Stwierdził tak Sąd Apelacyjny w Łodzi w uzasadnieniu wyroku z 6 listopada 2015 r. (I ACa 628/15) oddalającego roszczenie o zapłatę przeciwko właścicielowi pewnego łódzkiego klubu muzycznego, do którego wpuszczano tylko wyselekcjonowanych gości. W zależności od przyjętej przez takie kluby strategii jego pracownicy selekcjonują klientów ze względu na wiek, wygląd, strój itp.
Opluty przez słomkę
Krzysztof M. wraz z kolegą zostali w takim klubie opluci przez nieznajomego mężczyznę z trzymanej przez niego słomki. Mężczyzna wyglądał na pobudzonego, wulgarnie odezwał się do Krzysztofa M., gdy ten podszedł, by zwrócić mu uwagę. Stanęła między nimi dziewczyna, która – chcąc załagodzić sytuację – obiecała, że przypilnuje swego znajomego. Nie udało jej się to – Krzysztof M. został znów ochlapany przez słomkę, a potem napastliwy mężczyzna wylał na niego napój ze szklanki wraz z kostkami lodu.

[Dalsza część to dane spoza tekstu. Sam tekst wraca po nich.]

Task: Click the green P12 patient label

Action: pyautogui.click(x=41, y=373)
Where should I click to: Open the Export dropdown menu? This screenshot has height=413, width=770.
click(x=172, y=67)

Wówczas M. uderzył go otwartą dłonią w twarz. W odpowiedzi przeciwnik uderzył Krzysztofa M. w twarz szklanką z napojem, rozbijając ją na wysokości lewego oka.
Natychmiast zareagowali pracownicy ochrony – podbiegli i rozdzielili mężczyzn. Napastnik został zatrzymany, a potem wypuszczony. Jak twierdził Krzysztof M. – z niewiadomych mu powodów. Do zakrwawionego klienta podszedł menedżer klubu, pomógł mu przejść do łazienki, próbował opatrzyć ranę. Po jego namowach M. zgodził się zaczekać na pogotowie. Menedżer zadzwonił również na policję. Dochodzenie prokuratorskie w tej sprawie zostało potem umorzone z powodu niewykrycia sprawcy. Natomiast w szpitalu u poszkodowanego stwierdzono pęknięcie lewej gałki ocznej, rany cięte powiek, okolicy oka oraz nasady nosa i policzka.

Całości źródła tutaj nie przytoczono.